▶ **Problem to work on**: Whenever "each" occurs in a line of the material, list that line.

+++

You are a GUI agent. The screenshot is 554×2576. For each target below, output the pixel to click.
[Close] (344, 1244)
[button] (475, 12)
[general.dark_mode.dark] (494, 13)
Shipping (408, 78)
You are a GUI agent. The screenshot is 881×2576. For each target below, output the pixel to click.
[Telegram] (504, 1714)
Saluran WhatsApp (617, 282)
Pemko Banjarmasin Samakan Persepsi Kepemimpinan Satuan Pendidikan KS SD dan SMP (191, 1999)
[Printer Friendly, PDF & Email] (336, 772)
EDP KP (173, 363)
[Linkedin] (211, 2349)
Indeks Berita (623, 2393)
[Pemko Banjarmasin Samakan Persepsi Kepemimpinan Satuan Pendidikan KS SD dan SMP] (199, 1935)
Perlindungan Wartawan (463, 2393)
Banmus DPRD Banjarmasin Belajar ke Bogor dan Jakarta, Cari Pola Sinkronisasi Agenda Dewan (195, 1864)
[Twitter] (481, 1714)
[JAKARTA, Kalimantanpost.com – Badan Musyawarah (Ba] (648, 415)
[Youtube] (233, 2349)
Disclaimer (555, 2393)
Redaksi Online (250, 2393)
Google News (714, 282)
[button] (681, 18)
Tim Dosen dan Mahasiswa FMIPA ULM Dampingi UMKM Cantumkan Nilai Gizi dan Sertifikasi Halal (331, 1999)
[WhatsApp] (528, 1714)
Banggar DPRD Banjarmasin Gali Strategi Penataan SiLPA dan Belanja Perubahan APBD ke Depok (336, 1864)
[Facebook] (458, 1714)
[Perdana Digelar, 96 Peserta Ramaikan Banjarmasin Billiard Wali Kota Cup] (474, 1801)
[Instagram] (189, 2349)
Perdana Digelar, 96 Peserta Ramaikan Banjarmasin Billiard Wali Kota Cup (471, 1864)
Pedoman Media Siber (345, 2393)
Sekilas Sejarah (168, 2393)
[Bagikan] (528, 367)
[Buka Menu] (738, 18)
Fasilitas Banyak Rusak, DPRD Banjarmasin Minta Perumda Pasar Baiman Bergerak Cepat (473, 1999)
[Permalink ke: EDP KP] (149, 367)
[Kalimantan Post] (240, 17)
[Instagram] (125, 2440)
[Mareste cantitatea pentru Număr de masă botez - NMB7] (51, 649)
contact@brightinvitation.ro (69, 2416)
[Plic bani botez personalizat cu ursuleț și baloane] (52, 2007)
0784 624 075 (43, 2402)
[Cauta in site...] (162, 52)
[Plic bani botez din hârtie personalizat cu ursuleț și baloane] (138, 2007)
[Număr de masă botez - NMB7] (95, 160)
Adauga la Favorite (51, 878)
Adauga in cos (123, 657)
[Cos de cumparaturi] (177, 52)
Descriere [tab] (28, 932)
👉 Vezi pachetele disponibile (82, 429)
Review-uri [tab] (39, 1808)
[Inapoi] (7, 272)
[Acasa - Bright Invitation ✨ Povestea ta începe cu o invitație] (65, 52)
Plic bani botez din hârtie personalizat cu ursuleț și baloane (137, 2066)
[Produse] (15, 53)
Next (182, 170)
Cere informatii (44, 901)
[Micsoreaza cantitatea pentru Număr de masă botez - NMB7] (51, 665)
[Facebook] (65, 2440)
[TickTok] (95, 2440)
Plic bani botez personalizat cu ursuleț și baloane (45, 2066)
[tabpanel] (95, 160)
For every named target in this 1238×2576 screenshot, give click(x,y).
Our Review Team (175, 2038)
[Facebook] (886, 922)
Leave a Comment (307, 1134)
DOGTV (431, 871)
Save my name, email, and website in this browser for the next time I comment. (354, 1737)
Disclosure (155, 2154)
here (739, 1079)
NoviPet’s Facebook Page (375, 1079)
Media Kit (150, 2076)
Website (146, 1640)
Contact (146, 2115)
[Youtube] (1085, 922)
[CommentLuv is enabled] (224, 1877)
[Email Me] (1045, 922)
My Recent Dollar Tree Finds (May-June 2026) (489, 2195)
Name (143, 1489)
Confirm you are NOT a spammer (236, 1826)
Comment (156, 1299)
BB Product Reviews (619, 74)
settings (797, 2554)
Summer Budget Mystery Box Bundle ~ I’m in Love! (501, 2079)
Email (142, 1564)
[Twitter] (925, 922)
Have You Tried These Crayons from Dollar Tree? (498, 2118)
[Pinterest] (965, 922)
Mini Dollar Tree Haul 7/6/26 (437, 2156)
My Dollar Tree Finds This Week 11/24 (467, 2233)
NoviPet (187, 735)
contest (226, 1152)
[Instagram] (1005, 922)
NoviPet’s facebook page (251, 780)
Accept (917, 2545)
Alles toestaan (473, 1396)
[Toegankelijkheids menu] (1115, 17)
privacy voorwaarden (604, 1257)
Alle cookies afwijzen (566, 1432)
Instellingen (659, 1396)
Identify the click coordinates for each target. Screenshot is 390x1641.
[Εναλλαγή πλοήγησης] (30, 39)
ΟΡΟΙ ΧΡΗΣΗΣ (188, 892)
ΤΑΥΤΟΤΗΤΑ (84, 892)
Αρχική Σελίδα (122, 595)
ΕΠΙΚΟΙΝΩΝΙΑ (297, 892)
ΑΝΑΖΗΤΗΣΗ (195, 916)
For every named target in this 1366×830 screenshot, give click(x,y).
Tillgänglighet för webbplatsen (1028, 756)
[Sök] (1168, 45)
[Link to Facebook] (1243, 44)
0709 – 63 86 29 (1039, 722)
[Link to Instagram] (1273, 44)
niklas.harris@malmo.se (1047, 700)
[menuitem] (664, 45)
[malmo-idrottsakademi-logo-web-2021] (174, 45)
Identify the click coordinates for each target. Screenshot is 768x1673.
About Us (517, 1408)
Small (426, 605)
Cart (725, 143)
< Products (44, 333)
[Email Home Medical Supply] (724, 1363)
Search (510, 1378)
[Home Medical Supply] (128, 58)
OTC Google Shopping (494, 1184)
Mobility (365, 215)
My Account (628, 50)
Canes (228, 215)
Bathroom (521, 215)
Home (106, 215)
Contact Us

+++

▶ **Exercise result**:
You are a GUI agent. The screenshot is 554×2576. For each target below, output the pixel to click.
You are a GUI agent. The screenshot is 881×2576. For each target below, output the pixel to click.
Identify the click coordinates for each target. Screenshot is 390x1641.
Identify the click coordinates for each target. Screenshot is 768x1673.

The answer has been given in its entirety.